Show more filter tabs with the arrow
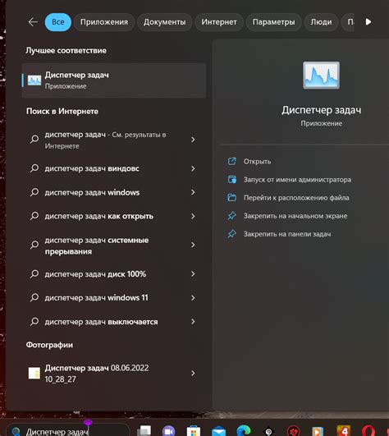Screen dimensions: 389x436 click(x=368, y=22)
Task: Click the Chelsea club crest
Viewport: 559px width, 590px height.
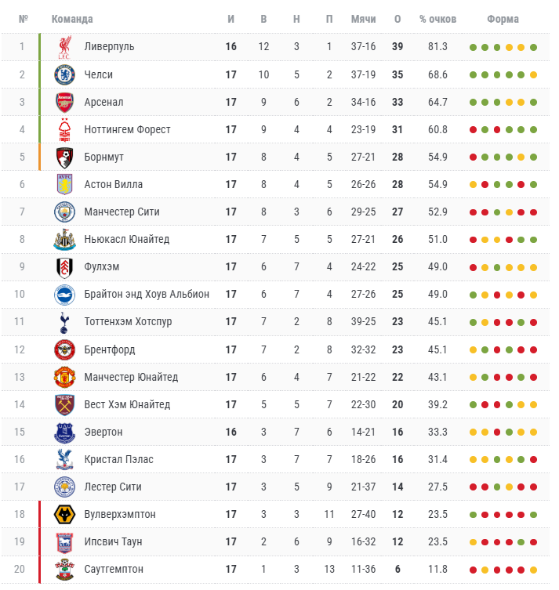Action: (64, 74)
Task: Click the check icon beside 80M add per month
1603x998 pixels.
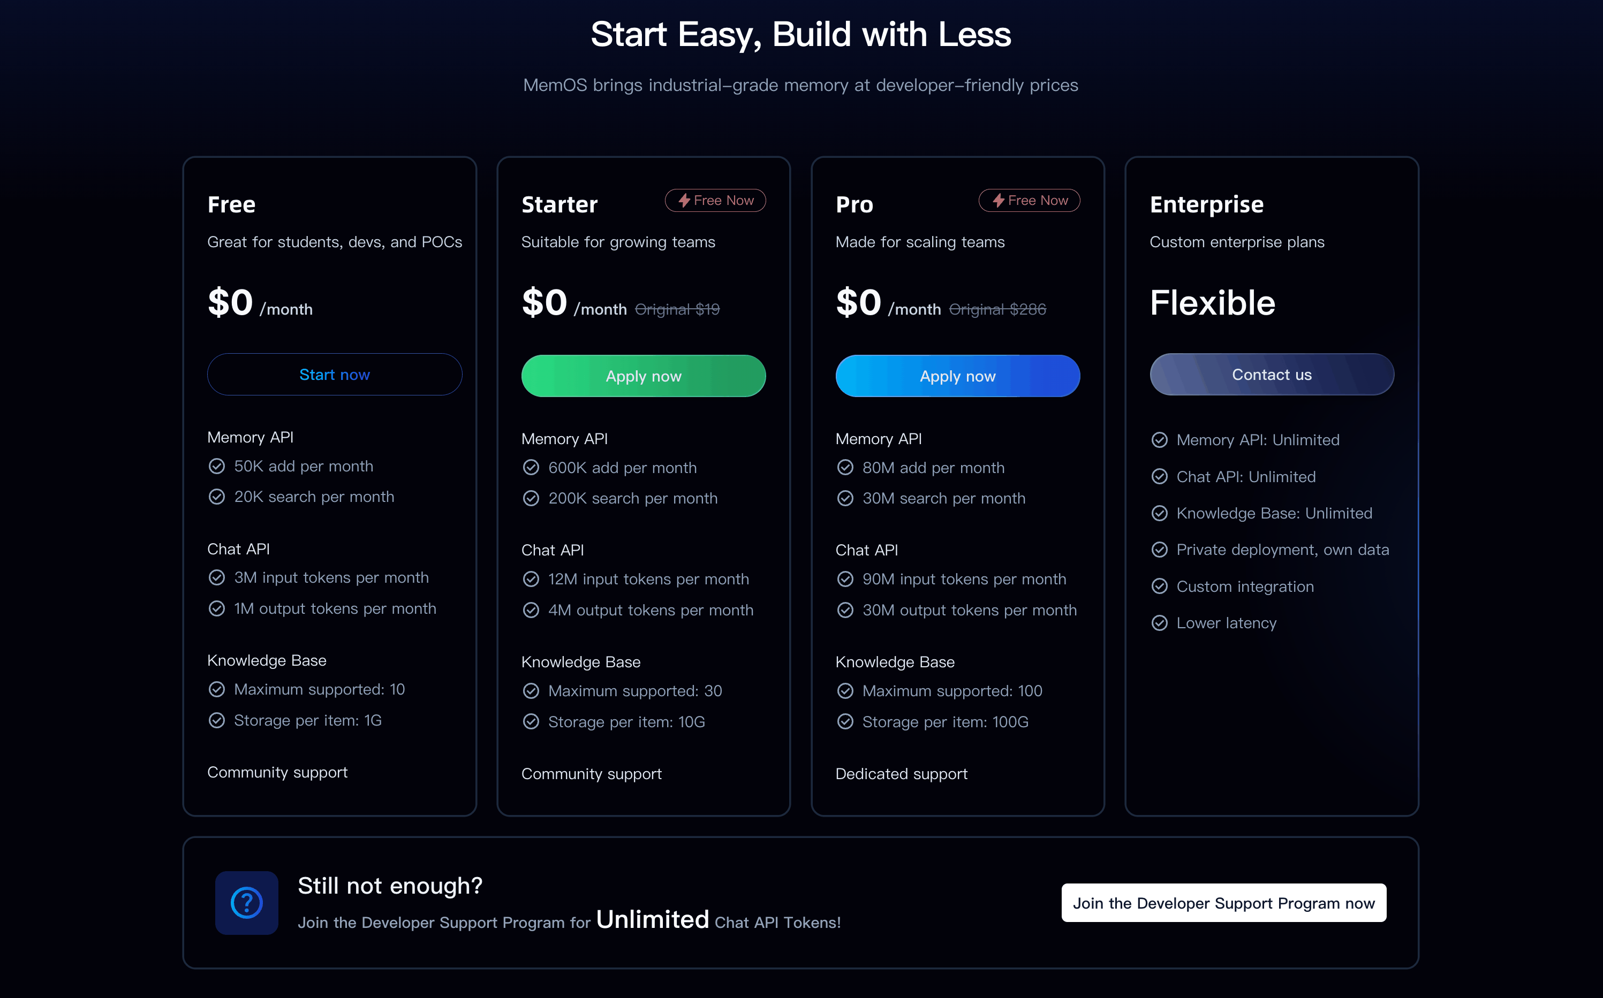Action: point(845,467)
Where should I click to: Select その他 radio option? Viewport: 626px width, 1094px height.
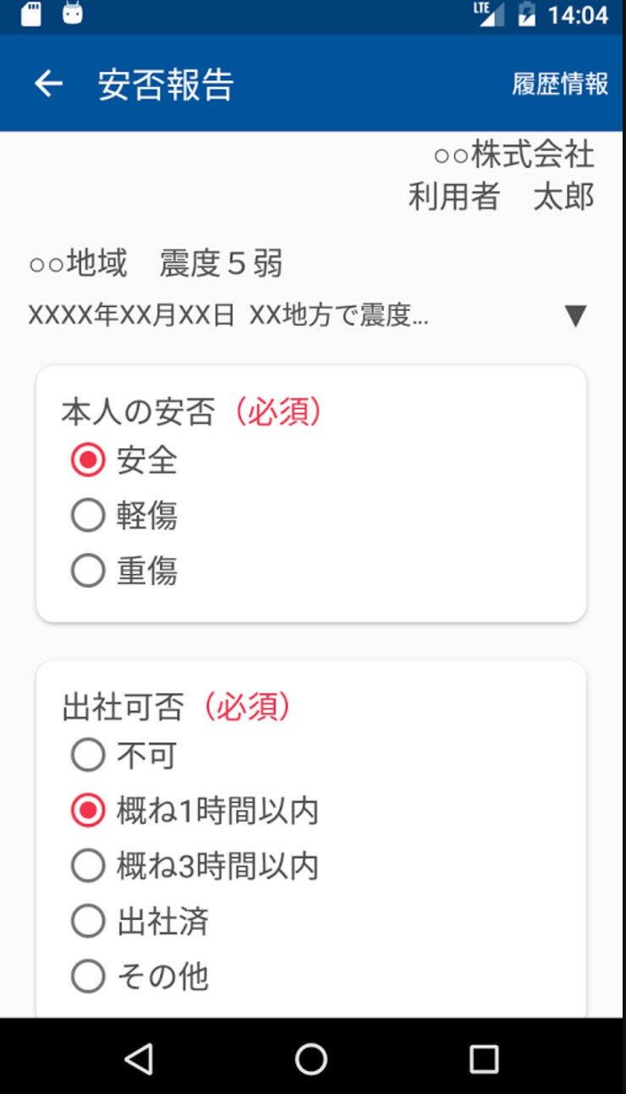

|---|

Repeat word for word the lines beginning at the one with "Viewport: 559px width, 590px height." and ending at the final line of the records above, both included, and no others. Leave the pictures out.

SOLUTION TO THIS EXERCISE:
Viewport: 559px width, 590px height.
Action: (64, 74)
Task: Click the check icon beside 80M add per month
1603x998 pixels.
Action: point(845,467)
Where should I click to: Select その他 radio option? Viewport: 626px width, 1094px height.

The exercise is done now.